The collapsed fortifications of Troy VI were reconstructed. In the area of the east gate (VI S) between Sections 2 and 3, a southern extension added to Section 2 made the approach to this gate more difficult for attackers. The masonry of this addition, much less regular than that characteristic of the fortifications of Troy VI, utilized many of the fallen blocks from the walls of Troy VI. Repair of the main south gate (VI T) involved paving the entrance passage here and installing a drain under the paving. Extensive repairs to the south and southeast portion of the wall (Sections 3-4) were also undertaken. All these repairs notwithstanding, the fact is that no new program of fortification building was launched during Troy VIIa. That is, the practice of more or less constantly constructing new defensive works that seems to have characterized Troy from its foundation early in the third millennium B.C. until the end of Troy VI some seventeen centuries later came to a definitive halt with the completion of the repairs to the Troy VI system made during Troy VIIa.

Domestic Architecture

As was the case for Troy VI, the only architecture within the walls to have escaped destruction by later building operations was found on the two lowest of the concentric terraces which characterize the Middle and Late Bronze Age citadel of Troy. Some of the large mansions of Troy VI were reconstructed and re-used, but many had been too badly damaged by the earthquake which demolished Troy VIh and were simply built over. The houses of Troy VIIa are far more densely packed within the citadel than were the mansions of Troy VI. They tend to be one- to three-room structures which share party walls and are irregular in plan. The houses on the lowest terrace are built up against the interior face of the fortification wall, thus violating a defensive principle maintained during Troy VI. The houses of Troy VIIa are quite sturdy and are by no means to be considered “flimsy shacks”, although not surprisingly they make extensvie reuse of building material from the collapsed structures of Troy VIh. The floors of many of Troy VIIa’s houses are honeycombed by pits dug for the emplacement of large storage pithoi below ground level. These pithoi were sealed at the top by stone slabs, but the presence of the pits occasionally so weakened the floor that in one case the floor appears actually to have collapsed as a direct result. The new floor occasioned by this collapse is located in the only house of Troy VIIa which has preserved evidence of three distinct floor levels, a fact which, together with the relative rarity of buildings with even two separate floor levels, has been considered an argument in favor of a short lifetime for the settlement as a whole. In marked contrast to the larger mansions of Troy VI, these houses of Troy VIIa stood only one storey high. As a result, the living quarters of these buildings were on the ground floor and storage had to be accommodated elsewhere. This is the reason for the subterranean placement of the numerous pithoi of Troy VIIa: they are not evidence for siege so much as they are testimony to the dramatic decrease in floorspace of the average Trojan dwelling from Troy VIh to Troy VIIa.
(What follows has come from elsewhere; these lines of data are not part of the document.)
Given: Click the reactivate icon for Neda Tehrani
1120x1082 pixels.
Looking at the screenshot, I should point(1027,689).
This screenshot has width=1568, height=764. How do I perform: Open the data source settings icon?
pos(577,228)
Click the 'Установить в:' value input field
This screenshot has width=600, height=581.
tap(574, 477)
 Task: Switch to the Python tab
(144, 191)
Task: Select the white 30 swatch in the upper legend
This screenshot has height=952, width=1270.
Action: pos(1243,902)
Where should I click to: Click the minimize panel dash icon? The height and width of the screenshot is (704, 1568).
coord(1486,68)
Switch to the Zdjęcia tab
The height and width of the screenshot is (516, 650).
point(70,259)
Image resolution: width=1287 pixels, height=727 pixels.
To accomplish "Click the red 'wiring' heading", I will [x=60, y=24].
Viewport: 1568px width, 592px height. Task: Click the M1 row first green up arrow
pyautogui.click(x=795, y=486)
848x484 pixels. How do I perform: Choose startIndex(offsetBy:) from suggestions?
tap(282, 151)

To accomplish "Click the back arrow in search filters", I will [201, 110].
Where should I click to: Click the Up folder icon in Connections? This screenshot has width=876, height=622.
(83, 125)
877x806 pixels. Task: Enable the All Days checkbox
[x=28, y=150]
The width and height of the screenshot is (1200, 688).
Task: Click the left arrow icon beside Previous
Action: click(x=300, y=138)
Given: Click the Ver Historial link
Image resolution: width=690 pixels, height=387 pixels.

Water supplies within the area enclosed by the walls consist of a well in a paved, seemingly public court just east of the overbuilt foundations of House VIF and of the large cistern or well in Tower VI g, refurbished after the earthquake which destroyed Troy VIh. Remains of several houses outside the walls (Houses 740-741 south of the east gate and House 749 at the southeast) indicate that a lower city extended beyond the walls of the citadel in Troy VIIa as it had in Troy VI. It is not yet clear, however, whether the total area covered by Troy VIIa was significantly less than for Troy VI and hence if Troy VIIa’s population was appreciably smaller.

Skeletal Remains

Fragments of a human skull found within House 700 just inside the south gate (VI T) may belong to the same individual as more human bones discovered outside the same house. A lower jawbone, probably from an adult male, was found in destruction debris overlying the floor of House 741 outside the citadel to the east. A complete skeleton, although clearly not a burial, was discovered on top of a stratum containing pottery of Troy VIh and VIIa types outside the fortifications to the west. These human bones, although not representative of a large number of individuals, presumably belong to casualties of the destruction of Troy VIIa. They are noteworthy in that human skeletal remains are absent from the destruction debris of earlier destruction levels at Troy (especially those of Troy IIg and Troy VIh) and are indicative of the failure of the survivors of the final catastrophe which befell Troy VIIa to recover and bury all its victims.

Pottery and Miscellaneous Finds

The pottery of Troy VIIa is hardly distinguishable from that of Troy VIh. The few new features include the presence of a dark-slipped Tan Ware, a new vase shape (A 52) in Minyan and Tan Wares, and a significantly smaller amount of imported Mycenaean pottery, such imports also being somewhat later in date than those found in Troy VIh. The miscellaneous finds from Troy VIIa are altogether indistinguishable from those of Troy VIh.


The material culture of Troy VIIa is essentially identical to that of the preceding settlement, and the residents of Troy VIIa were therefore presumably the survivors of the earthquake which levelled Troy VIh and their immediate descendants.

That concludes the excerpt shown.